Concentrated Root-Zone Application of Biochar-Based Fertiliser

The concept was born out of necessity. In 2014, the introduction of the Kon-Tiki kiln to Nepal gave farmers access to cheap, self-produced biochar for the first time. In rural settings with little access to mineral fertilisers, the question was how to make that biochar agronomically effective using whatever organic nutrient sources were locally available — animal urine, compost, manure.

The answer broke with the dominant approach of the time.
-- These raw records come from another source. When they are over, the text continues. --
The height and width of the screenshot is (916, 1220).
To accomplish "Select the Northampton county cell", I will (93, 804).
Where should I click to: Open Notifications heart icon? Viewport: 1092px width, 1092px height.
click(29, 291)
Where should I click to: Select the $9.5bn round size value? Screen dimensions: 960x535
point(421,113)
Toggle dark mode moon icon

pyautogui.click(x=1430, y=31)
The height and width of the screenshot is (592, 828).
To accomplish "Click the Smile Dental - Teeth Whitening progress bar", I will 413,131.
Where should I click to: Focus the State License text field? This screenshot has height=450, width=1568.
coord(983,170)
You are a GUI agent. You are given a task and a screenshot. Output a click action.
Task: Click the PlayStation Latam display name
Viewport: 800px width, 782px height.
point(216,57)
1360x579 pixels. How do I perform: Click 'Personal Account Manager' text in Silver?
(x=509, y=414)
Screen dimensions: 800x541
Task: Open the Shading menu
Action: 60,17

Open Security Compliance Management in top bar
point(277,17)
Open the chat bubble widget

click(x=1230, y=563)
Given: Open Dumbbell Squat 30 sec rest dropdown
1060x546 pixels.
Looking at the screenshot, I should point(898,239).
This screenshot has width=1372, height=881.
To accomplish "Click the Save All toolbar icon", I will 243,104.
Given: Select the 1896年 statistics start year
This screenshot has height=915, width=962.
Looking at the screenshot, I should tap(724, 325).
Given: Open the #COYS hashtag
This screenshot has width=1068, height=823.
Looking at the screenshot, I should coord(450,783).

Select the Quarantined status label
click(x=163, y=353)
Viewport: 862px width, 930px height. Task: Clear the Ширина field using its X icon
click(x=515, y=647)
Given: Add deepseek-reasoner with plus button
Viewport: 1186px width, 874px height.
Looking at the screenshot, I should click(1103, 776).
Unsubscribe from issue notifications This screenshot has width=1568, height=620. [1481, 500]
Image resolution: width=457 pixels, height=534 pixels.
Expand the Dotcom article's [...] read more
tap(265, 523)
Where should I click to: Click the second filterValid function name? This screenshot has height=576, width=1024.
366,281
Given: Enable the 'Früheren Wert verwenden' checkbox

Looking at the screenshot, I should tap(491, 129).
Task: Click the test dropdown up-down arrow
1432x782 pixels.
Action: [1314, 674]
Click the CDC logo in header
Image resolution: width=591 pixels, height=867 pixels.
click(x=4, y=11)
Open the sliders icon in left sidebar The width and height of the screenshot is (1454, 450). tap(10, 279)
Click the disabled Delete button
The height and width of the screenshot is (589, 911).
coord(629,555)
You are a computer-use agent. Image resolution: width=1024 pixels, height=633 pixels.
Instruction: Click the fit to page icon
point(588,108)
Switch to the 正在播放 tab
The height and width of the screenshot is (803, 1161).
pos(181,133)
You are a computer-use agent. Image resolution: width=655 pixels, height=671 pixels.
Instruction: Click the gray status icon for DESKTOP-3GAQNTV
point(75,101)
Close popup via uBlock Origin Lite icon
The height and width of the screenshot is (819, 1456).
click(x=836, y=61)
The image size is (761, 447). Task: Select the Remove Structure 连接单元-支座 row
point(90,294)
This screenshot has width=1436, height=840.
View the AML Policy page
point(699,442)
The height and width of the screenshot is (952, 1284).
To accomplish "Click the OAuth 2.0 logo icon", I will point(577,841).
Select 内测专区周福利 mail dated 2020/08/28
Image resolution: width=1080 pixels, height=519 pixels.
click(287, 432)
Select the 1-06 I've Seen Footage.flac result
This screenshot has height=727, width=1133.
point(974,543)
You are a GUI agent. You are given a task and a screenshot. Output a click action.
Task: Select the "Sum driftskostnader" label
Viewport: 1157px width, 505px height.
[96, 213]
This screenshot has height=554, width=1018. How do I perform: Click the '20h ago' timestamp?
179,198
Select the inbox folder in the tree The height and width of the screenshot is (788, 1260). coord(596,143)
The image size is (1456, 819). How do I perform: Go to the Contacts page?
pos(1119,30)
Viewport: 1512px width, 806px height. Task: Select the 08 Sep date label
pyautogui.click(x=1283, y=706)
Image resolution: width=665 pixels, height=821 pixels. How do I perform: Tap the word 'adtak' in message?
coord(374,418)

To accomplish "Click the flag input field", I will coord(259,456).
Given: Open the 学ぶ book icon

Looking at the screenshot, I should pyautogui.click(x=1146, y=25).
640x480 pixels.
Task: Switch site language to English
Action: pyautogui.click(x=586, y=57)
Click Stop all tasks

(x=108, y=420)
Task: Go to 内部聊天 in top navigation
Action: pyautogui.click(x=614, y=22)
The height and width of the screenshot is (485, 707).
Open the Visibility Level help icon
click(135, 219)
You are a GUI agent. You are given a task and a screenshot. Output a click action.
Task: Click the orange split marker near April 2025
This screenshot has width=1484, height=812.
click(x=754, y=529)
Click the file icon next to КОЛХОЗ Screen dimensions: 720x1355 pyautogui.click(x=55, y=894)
Rather than broadcasting large quantities of raw biochar across the soil surface — the 10–20 t/ha rates common in the experimental literature — the institute developed a method based on three principles: enhance the biochar with organic nutrients before application, apply small quantities (as little as 750 kg/ha), and concentrate the amended substrate in the root zone where plants actively take up nutrients and where soil biology is most responsive.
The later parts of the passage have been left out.